QuickView: Women Talking (2022)

“When we have liberated ourselves, we will have to ask ourselves who we are.”

Ona

Sarah Polley’s adaptation of Miriam Toews’ novel is a dour but moving experience, its desaturated melancholy swallowed by heavy blacks. Toews described her novel as an “imagined response to real events”, chronicling the women in an isolated rural religious community deciding whether to stay or leave after a series of rapes come to light — for women with no voice, merely making a decision for themselves becomes an act of defiance.

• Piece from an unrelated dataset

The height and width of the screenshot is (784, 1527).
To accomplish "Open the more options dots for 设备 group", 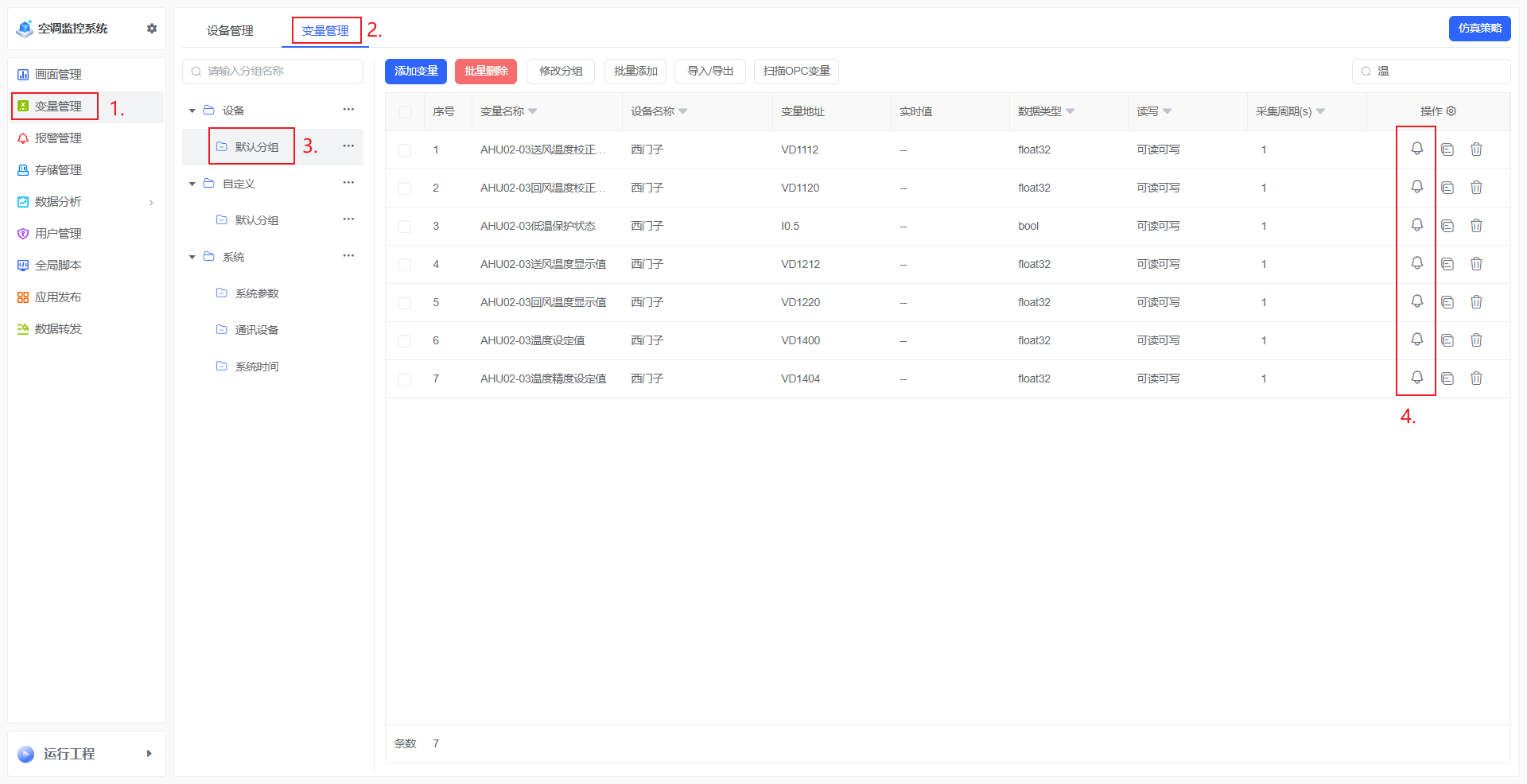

Polley’s direction is restrained, not showing the violence but instead alluding to it through repeated recollections of the bloodstained aftermath. Women Talking feels theatrical in both the constraints of its hayloft setting and its near-exclusive reliance on dialogue. Rooney Mara, Jessie Buckley and Claire Foy all excel in voicing varied aspects of the group’s response — thoughtful, angry, and fearful of change — though there is a definite artificiality to the debate with actors representing ideas more than fully rounded characters. Hildur Guðnadóttir’s gentle score colours scenes with a simple melody that coils itself around you, squeezing a little too tight. The biggest change in Polley’s script is a perspective shift: the book is narrated by August, a gentle man who attends the discussion to take minutes, and apparently Ben Whishaw recorded substantial voiceover before it was decided that this did not work in a cinematic medium. Instead, the voiceover — more commentary than narration — comes from the youngest of the girls, speaking to a child some time in the future. It further mutes Whishaw’s meek performance (“I want to help and I don’t know how”), but that is appropriate within an intentionally female space. Women Talking perhaps arrives a little too late in the #MeToo era and it asks rather than answers questions, but it is engrossing and thoughtful in its consideration of structural issues and religious belief without judgement.

8/10

QuickView: First Man (2018)

“When you get a different vantage point, it changes your perspective.”

Neil Armstrong

First Man should not be mistaken for a film about the Apollo programme; as its name suggests the biopic is focused solely on the contribution of Neil Armstrong, sidelining everyone else. The claustrophobic nature of spaceflight is realistically presented through tight shots that leave us gazing into Ryan Gosling’s eyes with a regularity that eventually becomes tedious (although some viewers may disagree with this assessment). This is combined with an interesting decision to shoot the moon landing with IMAX cameras. If seen in that format the larger screen is entirely unused outside of that 15 minute sequence. Although impressive, IMAX viewing for this alone is far from essential. Gosling’s portrayal is deliberately understated whilst Claire Foy delivers the film’s strongest emotional performance as Armstrong’s wife. The most surprising aspect is an effective exploration of traditional masculinity and the burden placed on men who are left unable to share their emotional pain, with resulting impact on their families. Ultimately First Man is overlong but satisfying.

7/10

"A film is a petrified fountain of thought."